*** Opening STORED DATA ***

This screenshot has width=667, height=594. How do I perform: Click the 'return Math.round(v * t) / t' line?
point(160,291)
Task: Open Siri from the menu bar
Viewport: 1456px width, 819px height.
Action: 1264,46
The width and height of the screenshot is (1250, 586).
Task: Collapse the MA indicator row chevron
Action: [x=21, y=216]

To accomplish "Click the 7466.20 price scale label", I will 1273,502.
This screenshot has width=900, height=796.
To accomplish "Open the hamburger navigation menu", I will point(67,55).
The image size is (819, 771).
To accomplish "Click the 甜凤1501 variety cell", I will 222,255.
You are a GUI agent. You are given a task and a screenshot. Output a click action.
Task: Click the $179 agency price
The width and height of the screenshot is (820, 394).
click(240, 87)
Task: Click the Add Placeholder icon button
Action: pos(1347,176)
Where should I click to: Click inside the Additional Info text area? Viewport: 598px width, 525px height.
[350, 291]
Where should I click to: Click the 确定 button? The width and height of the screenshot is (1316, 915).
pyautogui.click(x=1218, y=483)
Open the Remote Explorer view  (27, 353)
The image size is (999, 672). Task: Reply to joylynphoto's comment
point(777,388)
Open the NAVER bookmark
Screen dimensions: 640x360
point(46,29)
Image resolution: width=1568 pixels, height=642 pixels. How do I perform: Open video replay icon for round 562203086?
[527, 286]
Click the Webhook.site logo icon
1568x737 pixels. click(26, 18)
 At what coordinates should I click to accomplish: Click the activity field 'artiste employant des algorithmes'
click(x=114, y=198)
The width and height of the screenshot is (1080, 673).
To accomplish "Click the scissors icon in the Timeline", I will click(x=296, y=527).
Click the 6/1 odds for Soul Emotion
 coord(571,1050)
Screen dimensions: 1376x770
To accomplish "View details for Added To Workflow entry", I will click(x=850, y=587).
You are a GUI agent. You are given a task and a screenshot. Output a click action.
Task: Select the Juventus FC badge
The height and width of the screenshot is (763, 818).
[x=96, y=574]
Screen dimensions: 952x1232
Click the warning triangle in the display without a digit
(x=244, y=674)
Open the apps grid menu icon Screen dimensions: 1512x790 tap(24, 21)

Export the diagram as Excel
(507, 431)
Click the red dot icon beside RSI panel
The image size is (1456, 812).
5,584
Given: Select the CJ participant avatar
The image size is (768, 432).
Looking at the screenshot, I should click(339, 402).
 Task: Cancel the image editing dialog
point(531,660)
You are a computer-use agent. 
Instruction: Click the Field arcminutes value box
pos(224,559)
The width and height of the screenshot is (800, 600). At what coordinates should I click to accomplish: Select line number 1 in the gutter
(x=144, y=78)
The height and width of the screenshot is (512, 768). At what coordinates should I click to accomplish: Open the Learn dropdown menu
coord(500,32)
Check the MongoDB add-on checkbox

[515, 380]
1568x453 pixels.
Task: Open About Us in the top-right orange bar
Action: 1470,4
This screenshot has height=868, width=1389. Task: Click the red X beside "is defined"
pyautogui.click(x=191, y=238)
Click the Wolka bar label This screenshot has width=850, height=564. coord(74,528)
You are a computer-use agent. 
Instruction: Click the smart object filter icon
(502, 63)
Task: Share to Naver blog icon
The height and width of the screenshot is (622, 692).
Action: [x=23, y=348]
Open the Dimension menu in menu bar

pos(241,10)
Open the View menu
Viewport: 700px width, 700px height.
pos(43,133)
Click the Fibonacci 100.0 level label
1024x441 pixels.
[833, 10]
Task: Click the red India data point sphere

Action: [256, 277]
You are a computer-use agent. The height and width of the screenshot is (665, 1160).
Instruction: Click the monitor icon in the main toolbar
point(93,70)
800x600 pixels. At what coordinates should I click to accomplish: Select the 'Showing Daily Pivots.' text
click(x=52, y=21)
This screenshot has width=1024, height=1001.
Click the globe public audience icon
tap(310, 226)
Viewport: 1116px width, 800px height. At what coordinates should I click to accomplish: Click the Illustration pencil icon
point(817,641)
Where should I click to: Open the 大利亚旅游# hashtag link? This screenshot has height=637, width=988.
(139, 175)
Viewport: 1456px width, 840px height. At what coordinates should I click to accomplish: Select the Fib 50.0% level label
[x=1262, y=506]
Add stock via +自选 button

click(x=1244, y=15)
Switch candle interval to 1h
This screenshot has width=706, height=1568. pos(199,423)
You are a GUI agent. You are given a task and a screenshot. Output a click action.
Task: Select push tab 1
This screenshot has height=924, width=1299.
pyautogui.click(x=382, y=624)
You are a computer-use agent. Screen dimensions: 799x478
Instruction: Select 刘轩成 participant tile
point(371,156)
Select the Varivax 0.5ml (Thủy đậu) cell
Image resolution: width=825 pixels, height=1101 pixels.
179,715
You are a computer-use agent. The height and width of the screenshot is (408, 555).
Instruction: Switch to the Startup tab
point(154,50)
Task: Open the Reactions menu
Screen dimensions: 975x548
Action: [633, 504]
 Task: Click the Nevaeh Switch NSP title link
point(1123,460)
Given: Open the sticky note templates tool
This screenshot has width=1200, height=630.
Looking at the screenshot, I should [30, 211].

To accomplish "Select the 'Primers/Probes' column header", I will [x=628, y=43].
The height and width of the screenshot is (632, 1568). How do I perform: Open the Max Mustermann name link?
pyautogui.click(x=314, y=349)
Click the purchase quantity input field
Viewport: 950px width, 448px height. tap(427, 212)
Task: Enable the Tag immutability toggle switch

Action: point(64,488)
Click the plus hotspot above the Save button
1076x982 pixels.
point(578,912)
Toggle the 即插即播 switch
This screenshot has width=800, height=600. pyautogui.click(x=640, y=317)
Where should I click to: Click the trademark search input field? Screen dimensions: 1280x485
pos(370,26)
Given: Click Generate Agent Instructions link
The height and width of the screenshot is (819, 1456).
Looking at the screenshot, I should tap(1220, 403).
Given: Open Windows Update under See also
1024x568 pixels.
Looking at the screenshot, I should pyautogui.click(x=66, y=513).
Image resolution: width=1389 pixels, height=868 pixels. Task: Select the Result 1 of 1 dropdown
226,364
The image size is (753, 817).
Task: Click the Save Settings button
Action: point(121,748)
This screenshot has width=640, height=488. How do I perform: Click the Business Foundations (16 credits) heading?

*** Closing STORED DATA ***

== WHAT TO DO ==
Retype, exactly as shown, the lines from the one with "1024x568 pixels." through the end of the records.

== EXERCISE ANSWER ==
1024x568 pixels.
Looking at the screenshot, I should pyautogui.click(x=66, y=513).
Image resolution: width=1389 pixels, height=868 pixels. Task: Select the Result 1 of 1 dropdown
226,364
The image size is (753, 817).
Task: Click the Save Settings button
Action: point(121,748)
This screenshot has width=640, height=488. How do I perform: Click the Business Foundations (16 credits) heading?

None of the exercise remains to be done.